Currently we have a bill HB 2051 being considered in the 2020 legislative session that started on Monday January 13, 2020 to increase the eligibility for active and retired firefighters and law enforcement officers to serve on pension and disability boards.
These, and many other changes, were brought about by the Retired Fire Fighters of Washington under the leadership of Dick Warbrouck, their president. We do not know of any other organization that has submitted legislation seeking improvements to the system. All LEOFF 1 members owe a debt of gratitude to the RFFOW.
Other groups have been actively involved in protecting the system against attempts to raid the pension funds and they have done an excellent job.
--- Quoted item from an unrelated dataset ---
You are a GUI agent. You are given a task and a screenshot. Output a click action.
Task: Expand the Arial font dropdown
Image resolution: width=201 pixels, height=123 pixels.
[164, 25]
These groups include both large and small organizations and numerous individuals.
Now we are facing a new challenge—we are all getting older and fewer and fewer of us are available or able to be active in working on behalf of our pension system. As we die and our organizations shrink in size, as we become feebler with age and as we just get tired there are fewer and fewer to carry the weight and cost of protecting and improving our system. Many can no longer make frequent trips to Olympia to testify or lobby our representatives and senators. As time passes, we will need to find a way to stay apprised of pending legislation and supporting legislators who are friendly to our needs. We are not far from reaching a tipping point where we will not be able to do the job. It is, therefore, very important that every LEOFF 1 member, whether active or retired or a surviving spouse join and support an organization that will support you and protect your pension.
If you are still in good health and physically active it is time to step up and assume part of the burden of working with the legislators and other groups in the interest of the LEOFF 1 pension plan.
We need a viable organization to represent LEOFF I members with pension and disability board disputes. A bad decision of a board can set a precedent for other boards that would require attorney fees to overturn in court. Even though the system is fifty years old we still see problems arise with local boards and an organization is needed that can help individuals deal with board problems. It is amazing that such needs still exist—we have had 50 years of litigation on these issues—but problems occur multiple times every year.
We also need a presence in Olympia to assure we get an early warning as we have in the past on any attempt to merge or modify the LEOFF I Retirement system.